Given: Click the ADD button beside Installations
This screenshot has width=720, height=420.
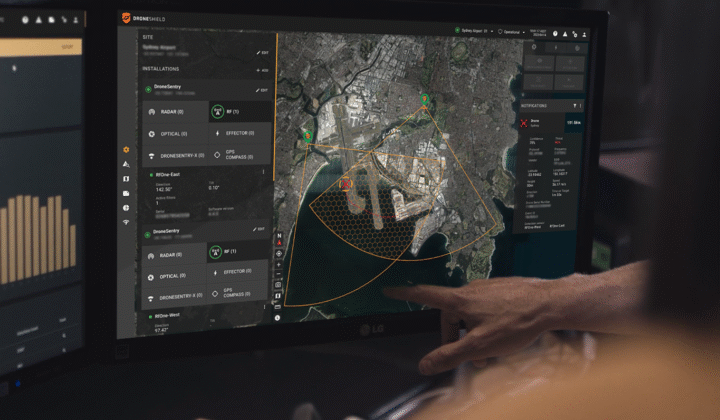Looking at the screenshot, I should [x=262, y=70].
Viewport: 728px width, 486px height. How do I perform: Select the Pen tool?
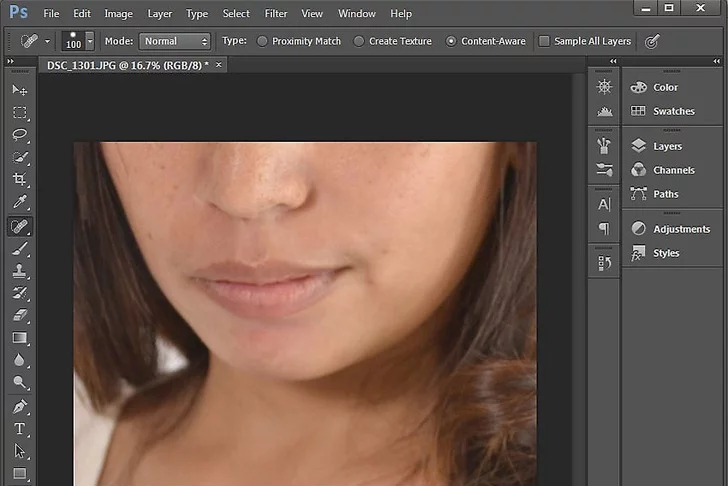(19, 407)
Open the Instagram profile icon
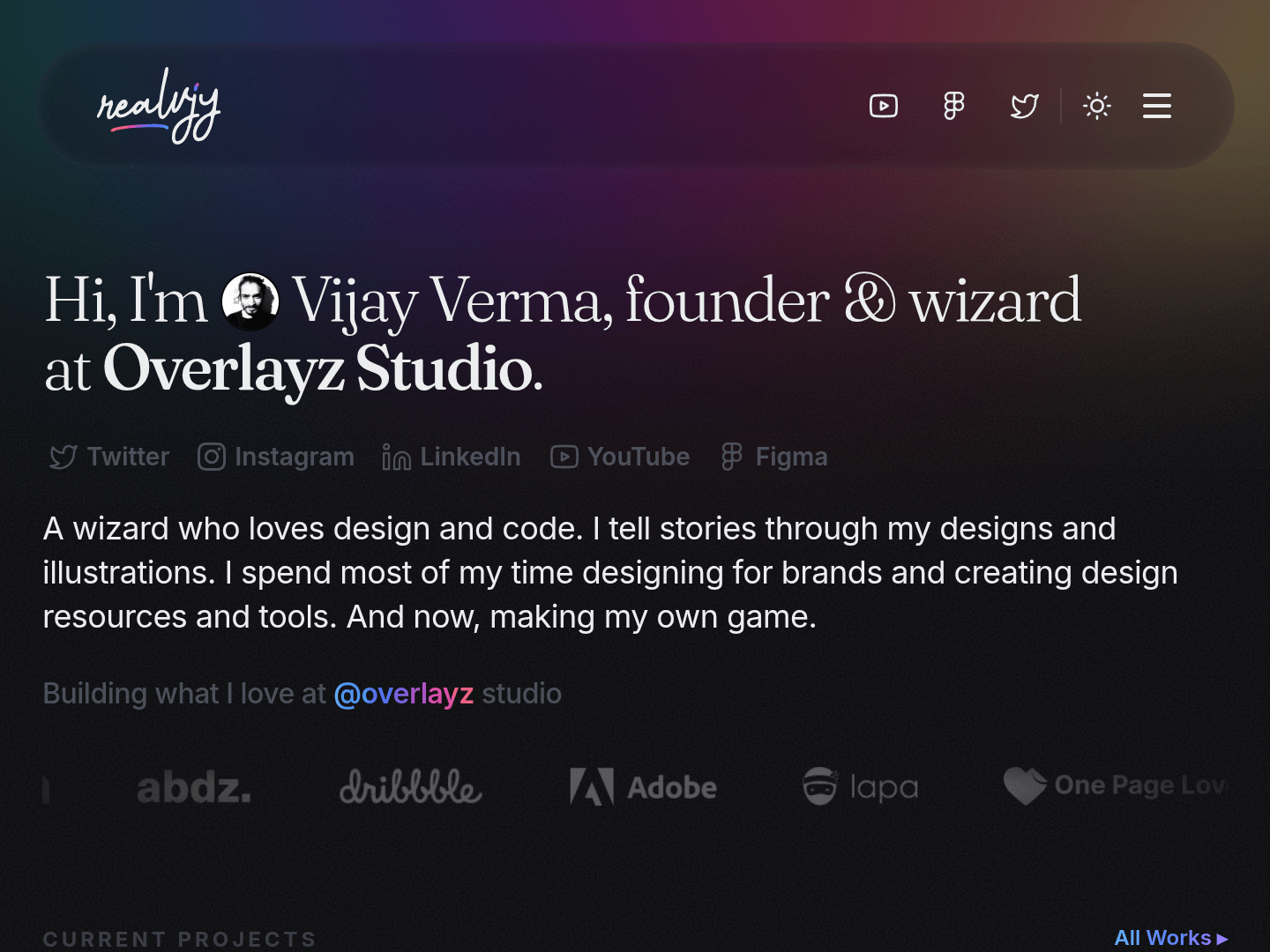Screen dimensions: 1270x952 212,457
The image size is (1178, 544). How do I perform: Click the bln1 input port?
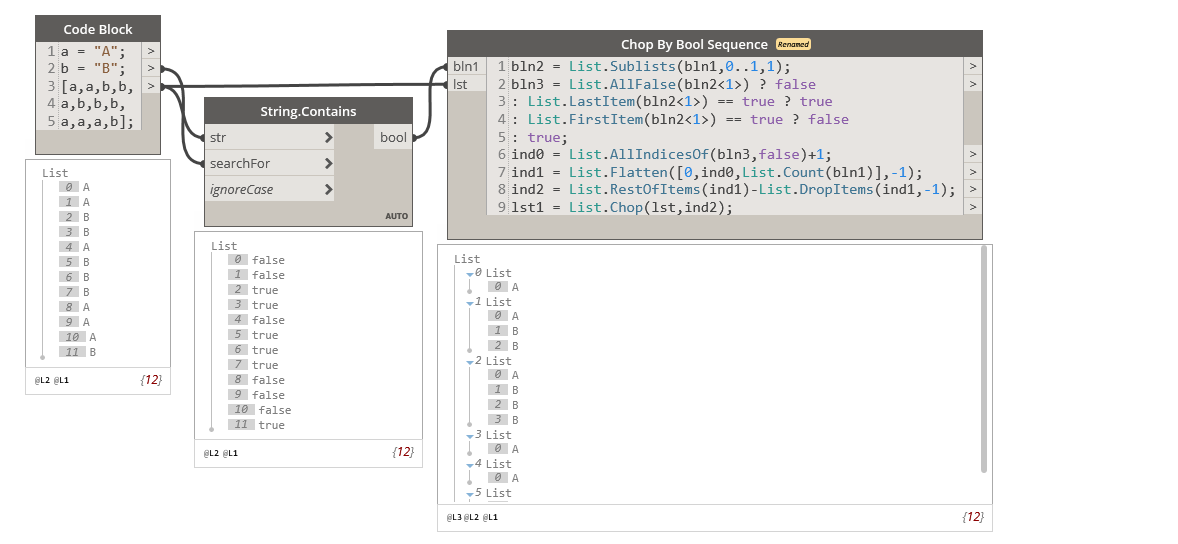[x=466, y=66]
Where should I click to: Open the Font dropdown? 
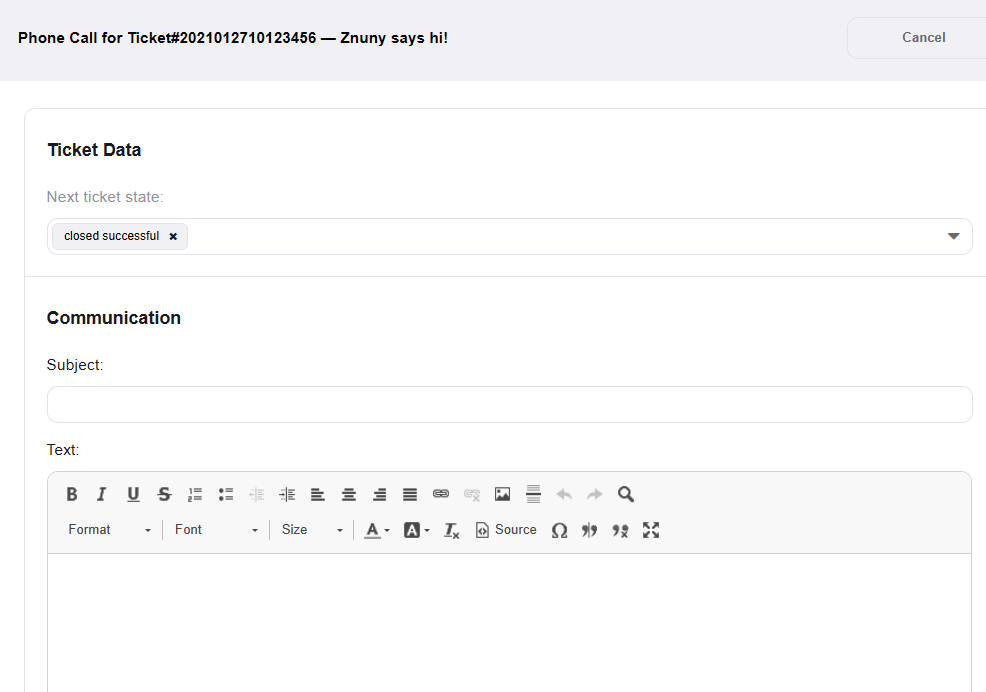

------------------------------------

EXERCISE INSTRUCTIONS
If the data includes images, omit them, and set down everything else exactly as above.

REPLY
Given: Click the ADD button beside Installations
This screenshot has width=720, height=420.
Looking at the screenshot, I should [x=262, y=70].
Viewport: 728px width, 486px height. How do I perform: Select the Pen tool?
(19, 407)
Open the Instagram profile icon
Screen dimensions: 1270x952 212,457
The image size is (1178, 544). How do I perform: Click the bln1 input port?
[x=466, y=66]
Where should I click to: Open the Font dropdown? 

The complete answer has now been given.